Scope collection gives the identifiers in scope for each expression in an item. Note that at this point, we don't perform name resolution, as resolving call identifiers requires the types of the arguments to perform function overloading resolution, and resolving record field access requires knowledge of the accessed record's type.

It would be possible to only keep track of this for expressions which are identifiers, rather than all expressions (and we could even perform name resolution for variables and non-overloaded function calls). However, having the scopes computed for every expression is useful for providing code completion information in the language server.

Scope collection results

Scope collection results in a data structure containing an arena of Scopes which contain the identifiers defined in each scope in an item. Each Scope keeps track of its parent Scope index, so that the chain of scopes can be followed to resolve an identifier. Each expression index in an item is mapped to a scope index and generation (see below for details on generations).
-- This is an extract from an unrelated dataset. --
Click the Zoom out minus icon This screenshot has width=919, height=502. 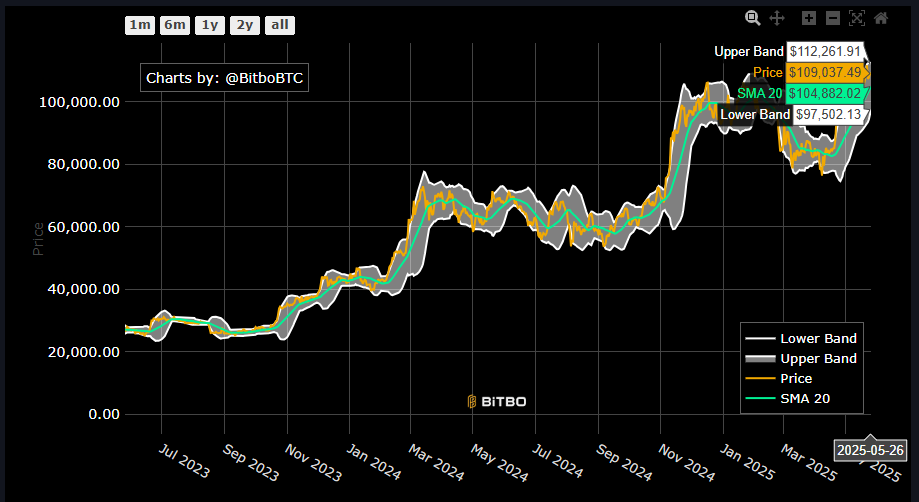[832, 18]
The db.lookup_item_scope(item_ref) query produces a ScopeResult which allows for easy lookup of functions and variables in scope for an expression. It automatically traverses the item scopes and will bubble up to global scope to find an identifier. Note that the result of looking up identifiers is a PatternRef (or list of them for overloaded functions). These point to the declaring identifier pattern of the identifier (as there may be several identifiers declared in a single item, via destructuring or in a let expression, so it is not sufficient to give only the item).

Scopes and generations

A Scope keeps track of the variables and functions declared in a particular scope, along with the parent scope (if any). For example:

function foo(int: a) =
    let {
        int: x = 3 * a;
        int: y = x + 2;
    } in a + y;

Has two scopes: one created by the function item for its body, and one created by the let item.

The first scope contains a declaration for the identifier a and its parent scope (assuming this is a top-level item) is the global scope. The second scope has declarations for the identifiers x and y, and its parent scope is the first scope.
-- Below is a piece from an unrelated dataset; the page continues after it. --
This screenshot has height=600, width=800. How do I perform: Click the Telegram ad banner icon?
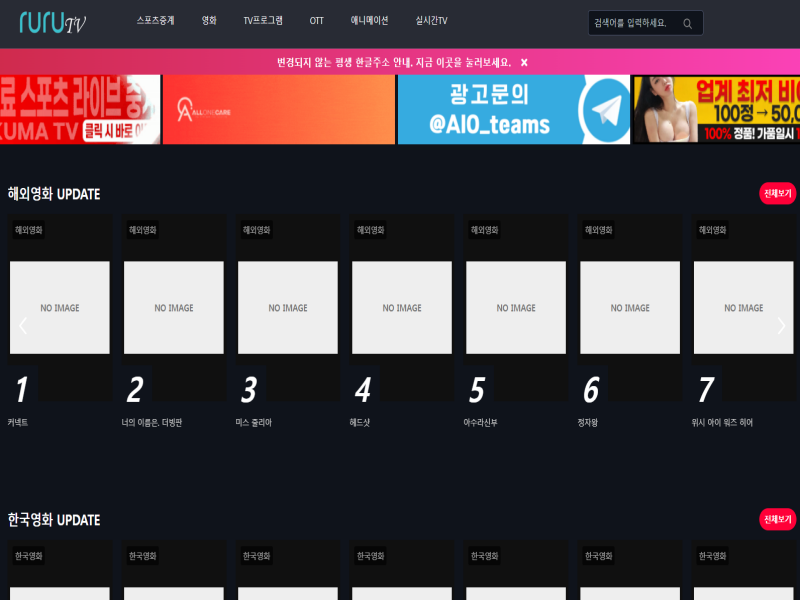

Then, the scope for the outer let would be computed to be the first scope, while the scope for the RHS of x, the RHS of y, and the in expression a + y would be the second scope (and all of their sub-expressions would also be assigned to be the second scope).

Note that items in let expressions are such that they only enter into scope once they appear, so an item cannot refer to an item later than itself. For example:

let {
    int: y = 10;
    int: z = let {
        int: x = y;
        int: y = 1;
    } in x;
} in z

Will give z = 10 as the let item int: y = 1 is not in scope for the declaration of x.

This is achieved by keeping track of the 'generation' where a let-item identifier has been declared. The generation is incremented every time we visit an identifier pattern which creates a new variable. It should also be noted that the patterns for a declaration in a let are always visited after processing their RHS. Expressions are then assigned both a scope, along with a generation defining the minimum generation an identifier must be to be considered available in the expression. Exiting a scope restores the generation the value it had upon entering the scope.

Following the example:

  • The declaration int: y = 10; is visited
    • The RHS expression (10) is assigned scope 0, gen 0
    • The LHS identifier y is assigned scope 0, gen 1
  • The declaration int: z = let { int: x = y; int: y = 1; } in x is visited
    • The RHS let expression is assigned scope 0, gen 1
      • The declaration int: x = y; is visited
        • The RHS expression y is assigned scope 1, gen 1
        • The LHS identifier x is assigned scope 1, gen 2
      • The declaration int: y = 1 is visited
        • The RHS expression 1 is assigned scope 1, gen 2
        • The LHS identifier y is assigned scope 1, gen 3
      • The in expression x is assigned scope 1, gen 3
    • The LHS identifier z is assigned scope 0, gen 1 (restored because exited scope 1)
  • The in expression z is assigned scope 0, gen 1

From this, we can see that while the RHS of int: x = y is scope 1, since its generation is 1, the y does not refer to the y in scope 1 (which is generation 3), and so instead refers to the y in scope 0 (which is generation 1).

It should be noted that the 'generation' values are an implementation detail - what actually matters in the end is to be able to determine whether or not an identifier is in scope or not for a given expression.

Patterns

Patterns used for variable or parameter declarations are only allowed to contain tuples, records and identifiers. Otherwise, the pattern is refutable and may not match all values. Identifiers in variable declarations always create new variables, and do not refer to enumeration/annotation atoms (instead they get shadowed).

enum Foo = {A, B};

% OK: creates variables `x`, `y` and `z`.
any: (x, (foo: y, bar: z)) = (1, (foo: 2, bar: 3));

% OK: shadows enum values `A` and `B`
any: z = let {
    int: A = 1;
    int: B = 2;
} in A + B;

% ERROR: refutable pattern may not match all cases.
any: (m, 1) = (3, 2);

In comprehension generators and case expressions, all patterns are allowed, and identifiers can either refer to enumeration/annotation atoms, or if none match, they create new variables. A problem with this approach is that since we don't have namespacing, a user could create an atom with the same name as a variable binding in a case expression or generator in another part of the code, and then that variable binding would instead match that atom, changing the behaviour (likely causing the model to fail type checking).